═════ Exercise input ═════
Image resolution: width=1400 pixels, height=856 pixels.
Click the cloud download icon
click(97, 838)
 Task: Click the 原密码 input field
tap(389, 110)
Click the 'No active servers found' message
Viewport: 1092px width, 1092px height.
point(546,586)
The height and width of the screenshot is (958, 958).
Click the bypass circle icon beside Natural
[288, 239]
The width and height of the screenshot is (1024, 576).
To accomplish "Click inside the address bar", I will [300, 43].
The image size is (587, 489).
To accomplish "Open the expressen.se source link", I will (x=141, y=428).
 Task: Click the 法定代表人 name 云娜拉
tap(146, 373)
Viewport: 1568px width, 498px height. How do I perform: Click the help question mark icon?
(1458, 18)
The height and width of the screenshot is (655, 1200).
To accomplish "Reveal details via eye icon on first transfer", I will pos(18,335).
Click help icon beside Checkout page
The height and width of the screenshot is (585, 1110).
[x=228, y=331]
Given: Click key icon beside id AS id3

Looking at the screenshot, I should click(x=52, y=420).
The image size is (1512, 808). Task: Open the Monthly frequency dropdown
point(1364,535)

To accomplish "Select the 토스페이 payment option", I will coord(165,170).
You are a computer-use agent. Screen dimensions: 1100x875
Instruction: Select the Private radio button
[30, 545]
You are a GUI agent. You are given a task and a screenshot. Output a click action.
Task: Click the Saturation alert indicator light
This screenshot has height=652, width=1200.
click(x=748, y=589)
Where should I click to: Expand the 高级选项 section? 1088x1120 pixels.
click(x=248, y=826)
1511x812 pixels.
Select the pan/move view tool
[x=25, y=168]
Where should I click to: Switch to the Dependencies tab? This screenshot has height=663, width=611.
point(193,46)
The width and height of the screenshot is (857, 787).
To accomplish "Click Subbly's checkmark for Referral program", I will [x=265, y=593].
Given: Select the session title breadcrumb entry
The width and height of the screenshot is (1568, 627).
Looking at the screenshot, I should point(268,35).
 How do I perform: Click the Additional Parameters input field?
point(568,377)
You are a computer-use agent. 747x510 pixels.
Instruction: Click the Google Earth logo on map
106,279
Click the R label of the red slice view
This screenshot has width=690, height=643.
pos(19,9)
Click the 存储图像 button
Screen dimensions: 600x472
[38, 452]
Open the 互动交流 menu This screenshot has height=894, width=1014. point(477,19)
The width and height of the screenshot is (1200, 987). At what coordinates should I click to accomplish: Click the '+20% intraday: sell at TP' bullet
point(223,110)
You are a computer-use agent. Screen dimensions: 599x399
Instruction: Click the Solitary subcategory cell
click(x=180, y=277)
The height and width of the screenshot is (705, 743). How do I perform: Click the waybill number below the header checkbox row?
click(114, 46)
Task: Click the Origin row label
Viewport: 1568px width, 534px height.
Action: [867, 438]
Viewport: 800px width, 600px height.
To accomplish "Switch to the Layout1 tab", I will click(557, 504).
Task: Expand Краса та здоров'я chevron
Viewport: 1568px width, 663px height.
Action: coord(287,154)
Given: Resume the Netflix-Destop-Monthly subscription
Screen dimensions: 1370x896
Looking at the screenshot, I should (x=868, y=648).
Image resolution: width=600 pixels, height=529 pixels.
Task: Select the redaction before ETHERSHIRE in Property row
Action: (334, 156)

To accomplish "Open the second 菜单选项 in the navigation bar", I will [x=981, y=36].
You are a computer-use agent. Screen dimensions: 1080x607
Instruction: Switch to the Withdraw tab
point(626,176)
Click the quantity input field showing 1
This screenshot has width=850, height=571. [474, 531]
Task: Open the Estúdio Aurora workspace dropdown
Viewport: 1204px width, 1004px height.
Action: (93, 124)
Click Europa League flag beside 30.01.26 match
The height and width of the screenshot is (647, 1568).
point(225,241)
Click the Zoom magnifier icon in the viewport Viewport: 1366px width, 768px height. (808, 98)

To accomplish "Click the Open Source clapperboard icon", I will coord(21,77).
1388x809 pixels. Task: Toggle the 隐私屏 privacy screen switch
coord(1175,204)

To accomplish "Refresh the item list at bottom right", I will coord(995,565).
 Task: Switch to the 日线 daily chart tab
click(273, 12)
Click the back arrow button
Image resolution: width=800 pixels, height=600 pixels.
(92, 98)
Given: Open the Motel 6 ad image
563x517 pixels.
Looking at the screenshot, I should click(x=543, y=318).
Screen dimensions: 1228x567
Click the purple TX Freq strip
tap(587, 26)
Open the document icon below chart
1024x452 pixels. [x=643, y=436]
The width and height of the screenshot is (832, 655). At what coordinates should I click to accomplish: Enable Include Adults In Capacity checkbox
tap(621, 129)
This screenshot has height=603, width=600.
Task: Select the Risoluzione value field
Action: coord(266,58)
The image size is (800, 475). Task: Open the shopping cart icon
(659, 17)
═════
Reproduce the entries above exactly, but only the lines between the line holding "Screen dimensions: 1370x896" and the line holding "Click the Zoom", inclusive.

Task output:
Screen dimensions: 1370x896
Looking at the screenshot, I should (x=868, y=648).
Image resolution: width=600 pixels, height=529 pixels.
Task: Select the redaction before ETHERSHIRE in Property row
Action: (334, 156)

To accomplish "Open the second 菜单选项 in the navigation bar", I will [x=981, y=36].
You are a computer-use agent. Screen dimensions: 1080x607
Instruction: Switch to the Withdraw tab
point(626,176)
Click the quantity input field showing 1
This screenshot has width=850, height=571. [474, 531]
Task: Open the Estúdio Aurora workspace dropdown
Viewport: 1204px width, 1004px height.
Action: (93, 124)
Click Europa League flag beside 30.01.26 match
The height and width of the screenshot is (647, 1568).
point(225,241)
Click the Zoom magnifier icon in the viewport Viewport: 1366px width, 768px height. (808, 98)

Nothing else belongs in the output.